Foto: Bader Hotel

Teil eines Teams

Alle duzen sich, Aufgaben werden geteilt, Kommunikation findet auf Augenhöhe statt. In ihrem Hotel setzt Monika Hobmeier auf einen schwedischen Führungsstil. Denn mit diesem hat sie während eines längeren Schwedenaufenthaltes sehr positive Erfahrungen gemacht.

 

In der deutschen Hotellerie herrscht eine hohe Fluktuation. Grund dafür sind nicht nur die langen Arbeitszeiten inklusive Wochenende und Feiertage oder die niedrige Bezahlung. Zusätzlich kommen viele Mitarbeiter nicht damit klar, dass recht rau mit ihnen umgegangen wird. Problematisch ist auch die klare Hierarchie zwischen den Chefs, die bestimmen, und den Mitarbeitern, die deren Anweisungen kommentarlos ausführen. Ein Teamspirit entsteht dabei nicht, auch wenn er verordnet wird. Während meiner Ausbildung und in den ersten Berufsjahren war das alles für mich der Normalzustand, mit dem ich mich arrangieren musste.
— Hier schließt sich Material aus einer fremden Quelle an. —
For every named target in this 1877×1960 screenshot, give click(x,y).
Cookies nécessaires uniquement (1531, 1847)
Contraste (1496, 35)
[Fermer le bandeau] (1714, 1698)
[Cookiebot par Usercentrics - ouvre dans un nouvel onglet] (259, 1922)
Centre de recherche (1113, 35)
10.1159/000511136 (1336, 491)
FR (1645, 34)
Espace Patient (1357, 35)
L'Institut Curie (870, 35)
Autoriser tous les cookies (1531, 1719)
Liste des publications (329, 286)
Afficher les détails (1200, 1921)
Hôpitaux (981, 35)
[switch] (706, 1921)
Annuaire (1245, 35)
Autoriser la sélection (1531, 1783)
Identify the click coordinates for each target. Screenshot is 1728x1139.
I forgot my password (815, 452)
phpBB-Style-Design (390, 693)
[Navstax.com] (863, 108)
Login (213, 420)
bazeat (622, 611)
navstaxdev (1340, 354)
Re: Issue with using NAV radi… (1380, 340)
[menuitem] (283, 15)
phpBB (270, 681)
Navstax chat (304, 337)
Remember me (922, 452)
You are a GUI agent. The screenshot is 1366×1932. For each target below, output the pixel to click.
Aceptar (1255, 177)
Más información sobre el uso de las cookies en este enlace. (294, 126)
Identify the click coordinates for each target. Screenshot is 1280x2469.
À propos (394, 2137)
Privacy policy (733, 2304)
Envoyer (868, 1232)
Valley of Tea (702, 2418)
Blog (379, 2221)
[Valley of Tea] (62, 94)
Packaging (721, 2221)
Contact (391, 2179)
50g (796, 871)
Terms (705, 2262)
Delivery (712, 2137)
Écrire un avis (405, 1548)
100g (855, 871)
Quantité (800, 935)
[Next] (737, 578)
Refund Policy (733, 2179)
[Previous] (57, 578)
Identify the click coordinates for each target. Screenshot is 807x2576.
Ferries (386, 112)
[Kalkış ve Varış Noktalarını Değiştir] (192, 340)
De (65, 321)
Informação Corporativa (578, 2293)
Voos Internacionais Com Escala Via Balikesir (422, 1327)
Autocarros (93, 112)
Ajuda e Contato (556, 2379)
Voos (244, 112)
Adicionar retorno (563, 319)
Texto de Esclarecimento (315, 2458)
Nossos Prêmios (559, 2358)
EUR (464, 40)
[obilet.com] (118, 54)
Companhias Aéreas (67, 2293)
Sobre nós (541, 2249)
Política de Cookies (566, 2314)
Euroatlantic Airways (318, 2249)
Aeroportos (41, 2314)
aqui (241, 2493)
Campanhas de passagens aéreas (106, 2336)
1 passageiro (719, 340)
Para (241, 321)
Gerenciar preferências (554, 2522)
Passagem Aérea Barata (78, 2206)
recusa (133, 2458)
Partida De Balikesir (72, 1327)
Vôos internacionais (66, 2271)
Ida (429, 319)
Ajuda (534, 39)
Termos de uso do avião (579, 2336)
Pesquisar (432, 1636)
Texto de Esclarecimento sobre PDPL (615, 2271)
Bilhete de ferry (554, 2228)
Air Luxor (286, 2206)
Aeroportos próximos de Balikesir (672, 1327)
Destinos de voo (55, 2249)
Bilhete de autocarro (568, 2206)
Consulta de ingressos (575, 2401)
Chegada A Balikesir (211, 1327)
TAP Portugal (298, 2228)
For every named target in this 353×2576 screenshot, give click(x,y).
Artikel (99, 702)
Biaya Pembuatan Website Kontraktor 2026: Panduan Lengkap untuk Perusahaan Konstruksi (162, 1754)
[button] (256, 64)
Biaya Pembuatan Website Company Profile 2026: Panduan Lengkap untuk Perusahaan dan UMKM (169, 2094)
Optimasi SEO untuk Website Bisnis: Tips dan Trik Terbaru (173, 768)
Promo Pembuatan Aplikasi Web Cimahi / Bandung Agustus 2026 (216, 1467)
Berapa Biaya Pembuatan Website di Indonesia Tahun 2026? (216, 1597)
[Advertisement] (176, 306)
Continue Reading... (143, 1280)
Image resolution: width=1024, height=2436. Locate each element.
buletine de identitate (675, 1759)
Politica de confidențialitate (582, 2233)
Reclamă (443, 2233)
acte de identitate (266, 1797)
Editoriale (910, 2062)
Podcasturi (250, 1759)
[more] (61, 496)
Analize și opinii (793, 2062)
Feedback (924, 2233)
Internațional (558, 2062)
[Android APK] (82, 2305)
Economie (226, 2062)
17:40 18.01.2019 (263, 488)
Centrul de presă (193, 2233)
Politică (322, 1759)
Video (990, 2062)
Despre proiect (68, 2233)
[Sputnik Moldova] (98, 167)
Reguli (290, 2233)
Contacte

Umso angenehmer fand ich die Verhältnisse in Schweden, wo ich vier Jahre lang mit meinem Mann gelebt und gearbeitet habe. Dienstleistung ist dort so teuer und wichtig, dass in der Hotelbranche niemand ausgenutzt wird und bis in den Fünfsterne-Bereich der Selbstbedienungs-Gedanke stärker ausgeprägt ist. Weil man alle bis auf den König duzt und ebenso offen wie respektvoll miteinander kommuniziert, gibt es viel weniger Profilierungsdenken. Es ist die Normalität, dass Mann und Frau Vollzeit arbeiten. Frauen in Führungspositionen gehören in Schweden einfach zum Alltag. Entsprechend schwer wäre es mir gefallen, nach meiner Rückkehr wieder in der deutschen Hotellerie zu arbeiten. Aber da es dort kaum Teilzeitmodelle gibt, hätte ich das als Mutter unseres ersten Kindes ohnehin nicht in Betracht gezogen. Flexibler war da eine große Versicherung, in deren Event-Abteilung ich eine Stelle mit reduzierter Stundenzahl bekam. Sehr zu schätzen wusste ich dort auch den freundlichen Umgang miteinander. Außerdem konnte ich Aufgaben im Projekt-Management kennenlernen, was mir total gut gefallen und mich in meinem Wunsch bestärkt hat, etwas Eigenes aufzubauen.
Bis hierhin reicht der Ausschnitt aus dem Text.